Data shown:
────

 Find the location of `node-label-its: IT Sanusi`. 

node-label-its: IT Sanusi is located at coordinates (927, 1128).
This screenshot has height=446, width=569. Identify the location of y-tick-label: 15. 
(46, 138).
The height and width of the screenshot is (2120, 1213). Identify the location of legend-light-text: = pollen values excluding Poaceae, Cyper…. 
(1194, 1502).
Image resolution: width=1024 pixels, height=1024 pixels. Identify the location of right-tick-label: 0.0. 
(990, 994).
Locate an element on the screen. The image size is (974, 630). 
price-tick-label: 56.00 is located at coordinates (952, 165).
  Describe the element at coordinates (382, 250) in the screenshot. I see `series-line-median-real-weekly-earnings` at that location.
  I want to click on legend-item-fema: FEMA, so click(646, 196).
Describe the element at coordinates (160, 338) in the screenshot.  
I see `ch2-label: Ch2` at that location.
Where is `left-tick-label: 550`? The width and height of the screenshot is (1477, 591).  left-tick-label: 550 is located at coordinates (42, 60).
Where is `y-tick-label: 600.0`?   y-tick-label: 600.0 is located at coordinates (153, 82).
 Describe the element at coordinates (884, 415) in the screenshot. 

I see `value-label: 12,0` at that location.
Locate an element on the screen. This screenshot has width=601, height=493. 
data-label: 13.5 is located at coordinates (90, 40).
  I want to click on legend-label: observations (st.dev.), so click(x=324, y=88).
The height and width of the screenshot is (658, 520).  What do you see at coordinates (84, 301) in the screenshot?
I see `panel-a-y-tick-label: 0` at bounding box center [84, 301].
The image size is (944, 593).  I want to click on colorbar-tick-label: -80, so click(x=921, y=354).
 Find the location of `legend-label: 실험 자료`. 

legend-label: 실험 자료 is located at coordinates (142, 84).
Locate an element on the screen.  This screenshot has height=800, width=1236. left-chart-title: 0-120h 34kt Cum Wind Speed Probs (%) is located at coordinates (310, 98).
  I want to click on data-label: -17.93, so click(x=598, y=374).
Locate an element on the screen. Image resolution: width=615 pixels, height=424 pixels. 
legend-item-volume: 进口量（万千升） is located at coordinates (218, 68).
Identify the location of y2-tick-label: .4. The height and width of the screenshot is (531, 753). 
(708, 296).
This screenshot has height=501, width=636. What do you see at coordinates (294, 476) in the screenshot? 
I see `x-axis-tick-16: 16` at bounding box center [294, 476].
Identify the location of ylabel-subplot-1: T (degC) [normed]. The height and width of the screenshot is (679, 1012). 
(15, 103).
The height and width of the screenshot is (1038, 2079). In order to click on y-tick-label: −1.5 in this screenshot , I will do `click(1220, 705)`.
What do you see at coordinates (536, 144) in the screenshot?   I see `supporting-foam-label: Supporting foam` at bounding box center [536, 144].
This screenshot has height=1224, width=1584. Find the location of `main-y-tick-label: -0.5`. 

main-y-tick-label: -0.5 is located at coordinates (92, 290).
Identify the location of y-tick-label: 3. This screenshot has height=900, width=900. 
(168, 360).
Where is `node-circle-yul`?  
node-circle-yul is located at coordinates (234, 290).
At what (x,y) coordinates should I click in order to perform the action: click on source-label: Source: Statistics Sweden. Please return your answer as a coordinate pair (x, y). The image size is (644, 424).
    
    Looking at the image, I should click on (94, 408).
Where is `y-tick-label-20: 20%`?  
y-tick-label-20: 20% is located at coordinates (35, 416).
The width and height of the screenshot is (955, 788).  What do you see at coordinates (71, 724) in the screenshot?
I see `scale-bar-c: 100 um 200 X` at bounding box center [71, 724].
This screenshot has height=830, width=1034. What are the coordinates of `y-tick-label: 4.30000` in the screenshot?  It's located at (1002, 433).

────

Exercise: Repeat everything from the first of the items above down to the line containing "legend-label: 실험 자료 is", including both ends and keeping each line word for word.

Expected answer:
 Find the location of `node-label-its: IT Sanusi`. 

node-label-its: IT Sanusi is located at coordinates (927, 1128).
This screenshot has height=446, width=569. Identify the location of y-tick-label: 15. 
(46, 138).
The height and width of the screenshot is (2120, 1213). Identify the location of legend-light-text: = pollen values excluding Poaceae, Cyper…. 
(1194, 1502).
Image resolution: width=1024 pixels, height=1024 pixels. Identify the location of right-tick-label: 0.0. 
(990, 994).
Locate an element on the screen. The image size is (974, 630). 
price-tick-label: 56.00 is located at coordinates (952, 165).
  Describe the element at coordinates (382, 250) in the screenshot. I see `series-line-median-real-weekly-earnings` at that location.
  I want to click on legend-item-fema: FEMA, so click(646, 196).
Describe the element at coordinates (160, 338) in the screenshot.  
I see `ch2-label: Ch2` at that location.
Where is `left-tick-label: 550`? The width and height of the screenshot is (1477, 591).  left-tick-label: 550 is located at coordinates (42, 60).
Where is `y-tick-label: 600.0`?   y-tick-label: 600.0 is located at coordinates (153, 82).
 Describe the element at coordinates (884, 415) in the screenshot. 

I see `value-label: 12,0` at that location.
Locate an element on the screen. This screenshot has width=601, height=493. 
data-label: 13.5 is located at coordinates (90, 40).
  I want to click on legend-label: observations (st.dev.), so click(x=324, y=88).
The height and width of the screenshot is (658, 520).  What do you see at coordinates (84, 301) in the screenshot?
I see `panel-a-y-tick-label: 0` at bounding box center [84, 301].
The image size is (944, 593).  I want to click on colorbar-tick-label: -80, so click(x=921, y=354).
 Find the location of `legend-label: 실험 자료`. 

legend-label: 실험 자료 is located at coordinates (142, 84).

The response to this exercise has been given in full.